As juniors, many students take the Environment and Engineering Sustainable Design class. Here, students work in groups to tackle contemporary world problems and look for ways to influence infrastructure and the environment. Many students end up taking their projects to state and national competitions. Examples of past projects include recycling waste heat for biohydrogen generators, field application of solar water disinfection, and halting natural gas disasters with the development of an automated safety valve through fluid dynamic analysis. The culture of this class benefits and strengthens all students, giving them an opportunity to develop a life-long desire for learning and empowerment to make change. Many of the students leave this class with an impassioned dedication to environmental science and tackling the engineering issues of our time.
Another place where we see the Grand Challenges impacting students is through student organization around climate change. Tesla STEM High School has pledged to meet the standards stated in the Paris Climate Accord by reducing our school’s greenhouse gas emissions. Recently, over 100 students gathered to form Schools Under 2C. This group implements the Paris Accord throughout our school and aims to educate youth around the nation of the importance of combating climate change. This is being modeled and accomplished at Tesla STEM High School by implementing a rigorous compost program which reduces our greenhouse gas emissions. Staff have signed pledges to turn off lights when they leave the room, and McKinstry energy usage data helps Schools Under 2C monitor and calculate carbon emission reductions. Schools Under 2C students also campaign and monitor recycling, heating, and transportation.
Tesla STEM High School provides incredible opportunities for students to immerse themselves in real-world learning that sparks their curiosity and creativity. Since our founding seven years ago, we have taken pride in attracting students who think differently and enjoy finding new experiential ways to learn, no matter their background, to create a place where all students are encouraged to envision a sustainable future. This is best summed up by retired teacher Mike Town, who was instrumental in the creation and vision of our school: “What we invent here isn’t just good STEM education, we invent a culture.” We continue to work hard to ground that culture in STEM literacy and equity and face the challenges of the future.

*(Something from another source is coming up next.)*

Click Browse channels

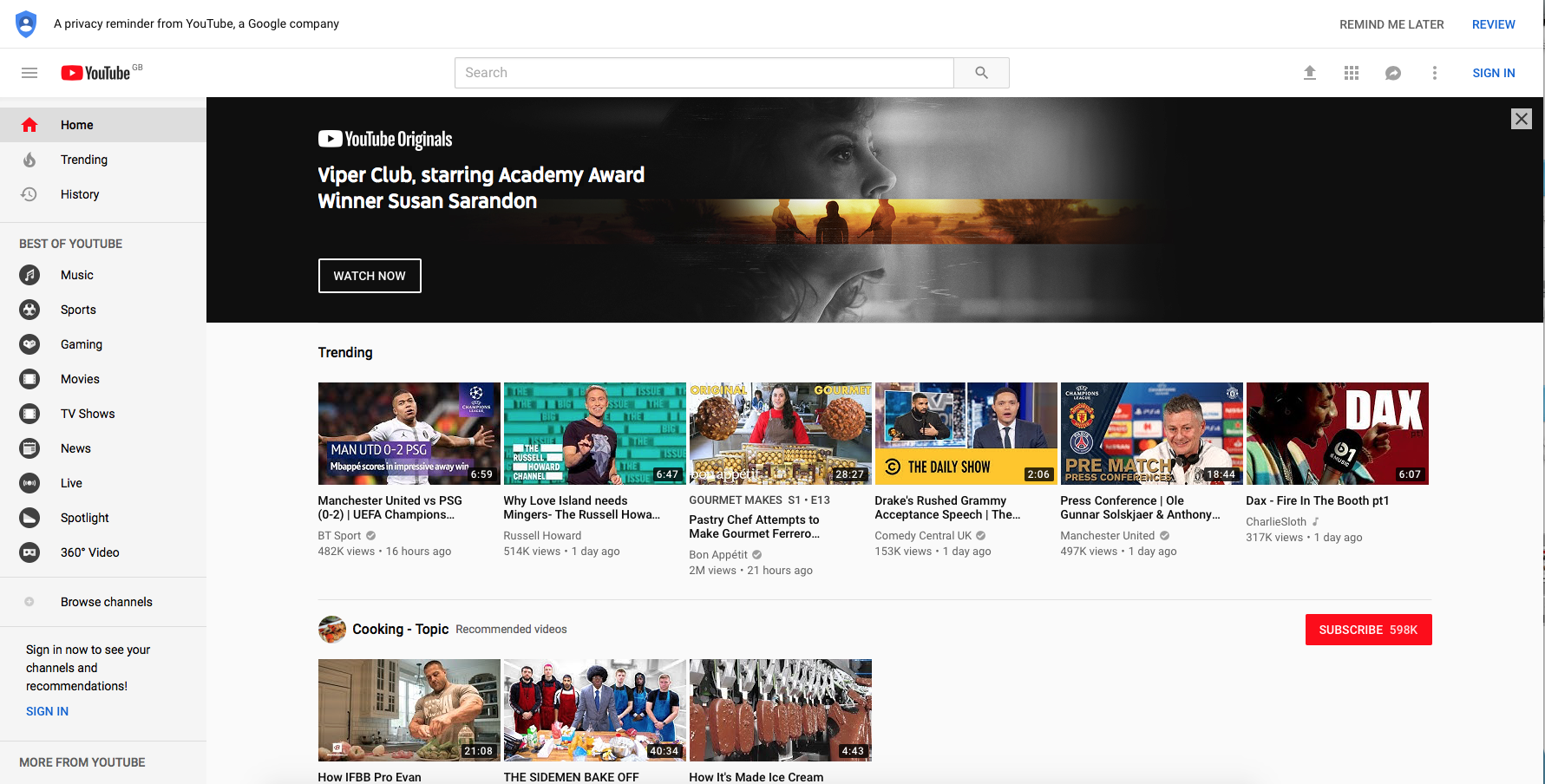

Cynthia Burt was a founding team member at Tesla STEM High School. She created the English curriculum and taught ninth- through twelfth-grade English at Tesla for the past six years. Cynthia currently serves as the associate principal at Tesla STEM and works with other instructors across the country to broaden experiential learning through NExT at Northeastern University. She has represented Tesla at the National Academy of Sciences for the Grand Challenges for Engineering. Discovering a passion for STEM literacy and problem-based learning, Cynthia has learned from her students that she too can be an advocate for change.